Convert the material into a JSON list of strings with one string per line, beginning at the line containing "Image resolution: width=1145, height=2576." and continuing through the line containing "หน้าแรก (399, 53)". Leave out blank lines and everything outside that range.

• EXTRACTED ENTRIES:
※ ※ ※
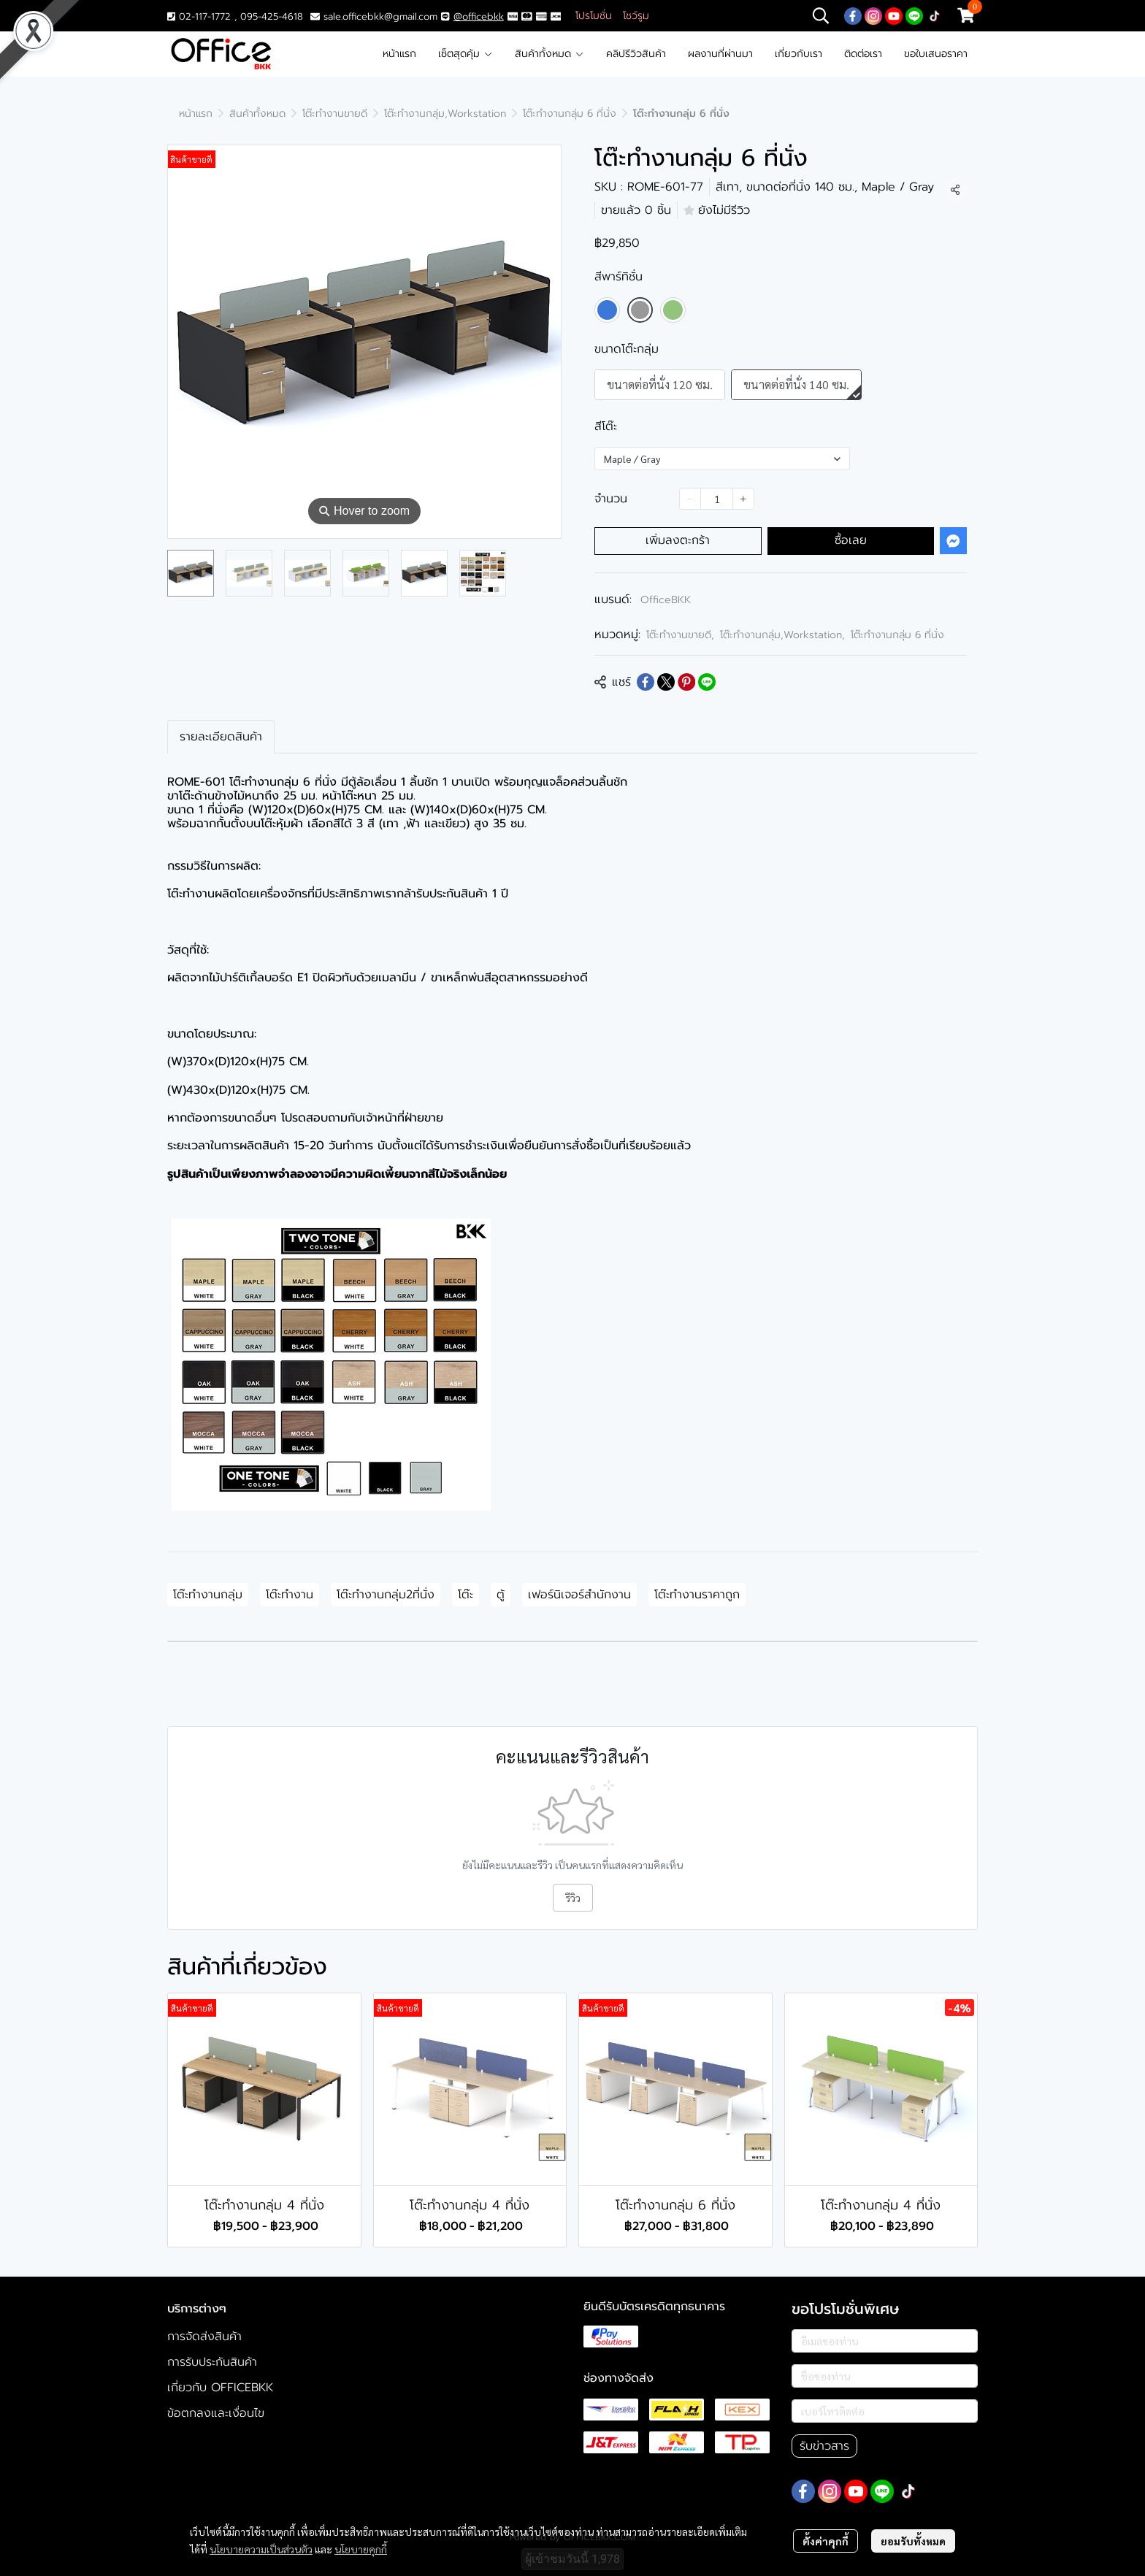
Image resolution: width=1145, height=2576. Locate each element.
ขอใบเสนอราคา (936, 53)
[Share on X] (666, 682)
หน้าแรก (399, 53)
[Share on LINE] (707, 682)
※ ※ ※
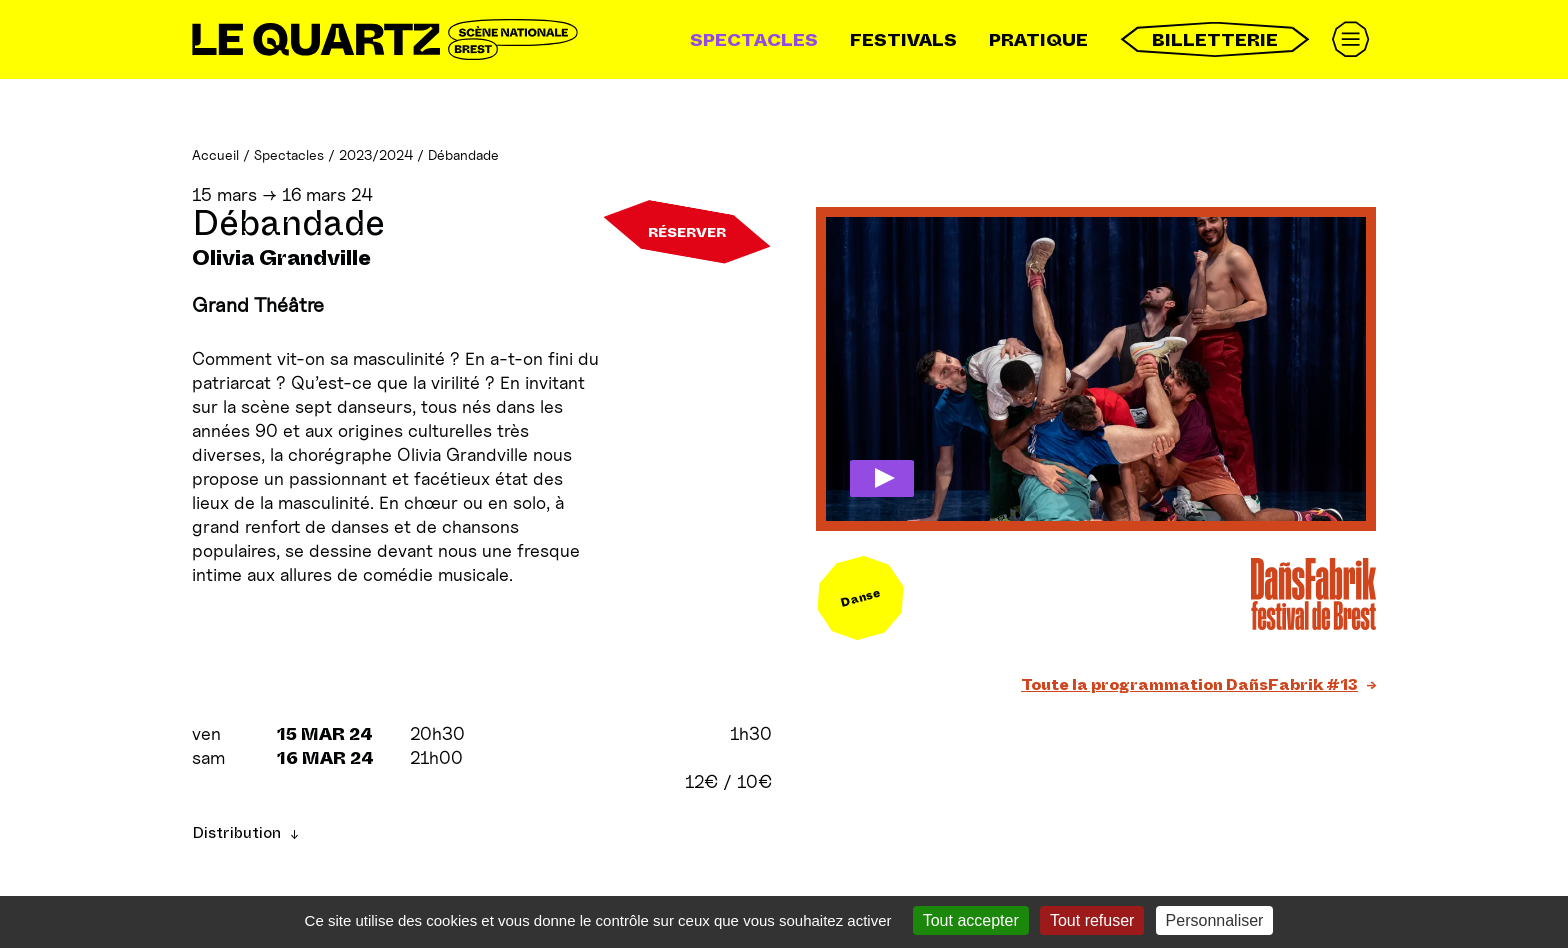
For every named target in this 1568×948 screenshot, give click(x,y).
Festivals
※ ※ ※
• EXERCISE ANSWER:
[
  "Image resolution: width=1145, height=2576. Locate each element.",
  "ขอใบเสนอราคา (936, 53)",
  "[Share on X] (666, 682)",
  "หน้าแรก (399, 53)"
]